SELECTED TEXT:
====================
Thread-based targets

If your target drives work on background threads (Docker containers, subprocesses), bridge back to the event loop with asyncio.run_coroutine_threadsafe. The channel and envelope are thread-safe (they use call_soon_threadsafe internally).

import asyncio

async def run(self, emit, send_event):
    loop = asyncio.get_running_loop()

    def in_thread():
        fut = asyncio.run_coroutine_threadsafe(
            send_event(ControllablePreCallEvent(controllable=_CTRL, request="input")), loop)
        return fut.result(timeout=30)        # blocks this thread, not the loop

    resp = await loop.run_in_executor(None, in_thread)

Composing security claims

Build large evaluation suites from small, independent claims. Composition is lazy and re-iterable:

prompt_injection = SecurityClaim.from_tasks([SystemPromptLeakTask(), InstructionIgnoreTask()])
data_exfil       = SecurityClaim.from_tasks([SecretExtractionTask(), PIIExfilTask()])

full = SecurityClaim.from_claims([prompt_injection, data_exfil])

# Analyse by task afterwards:
for tr in result.task_results:
    print(f"{tr.task.goal.description}: {'PASS' if tr.success else 'FAIL'}")
====================
DATASET:

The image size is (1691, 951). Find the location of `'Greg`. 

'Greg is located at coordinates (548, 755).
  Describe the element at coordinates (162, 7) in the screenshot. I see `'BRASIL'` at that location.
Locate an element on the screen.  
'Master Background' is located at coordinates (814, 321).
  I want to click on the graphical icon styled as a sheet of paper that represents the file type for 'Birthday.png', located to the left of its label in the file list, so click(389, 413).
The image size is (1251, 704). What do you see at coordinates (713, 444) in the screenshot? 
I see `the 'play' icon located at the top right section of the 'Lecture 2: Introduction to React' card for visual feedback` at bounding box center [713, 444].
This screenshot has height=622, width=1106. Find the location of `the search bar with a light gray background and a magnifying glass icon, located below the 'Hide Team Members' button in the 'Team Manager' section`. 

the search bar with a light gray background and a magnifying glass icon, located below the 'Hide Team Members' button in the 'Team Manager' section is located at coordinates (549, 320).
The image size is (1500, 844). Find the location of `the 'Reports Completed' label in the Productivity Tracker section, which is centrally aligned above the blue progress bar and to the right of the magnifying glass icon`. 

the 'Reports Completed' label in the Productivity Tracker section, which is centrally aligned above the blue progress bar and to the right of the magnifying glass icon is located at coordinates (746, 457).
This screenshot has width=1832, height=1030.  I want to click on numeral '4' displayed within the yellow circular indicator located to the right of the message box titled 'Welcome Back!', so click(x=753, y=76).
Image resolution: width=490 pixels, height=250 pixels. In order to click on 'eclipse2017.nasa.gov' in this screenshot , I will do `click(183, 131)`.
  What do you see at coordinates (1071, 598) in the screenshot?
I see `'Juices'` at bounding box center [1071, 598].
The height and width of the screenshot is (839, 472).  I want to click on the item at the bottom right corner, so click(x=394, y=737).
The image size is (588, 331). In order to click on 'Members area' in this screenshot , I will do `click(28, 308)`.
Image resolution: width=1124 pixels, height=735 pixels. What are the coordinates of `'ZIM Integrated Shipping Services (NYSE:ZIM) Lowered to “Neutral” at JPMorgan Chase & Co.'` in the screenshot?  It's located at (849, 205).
====================
THE TASK:
Summarize the text on thread-based targets and composing security claims in two sentences. Rely only on the text, not the listing.

ANSWER BELOW:
A target that drives work on background threads, such as Docker containers or subprocesses, should bridge back to the event loop with asyncio.run_coroutine_threadsafe, and the channel and envelope are thread-safe because they use call_soon_threadsafe internally. Large evaluation suites are built from small, independent security claims, and this composition is lazy and re-iterable.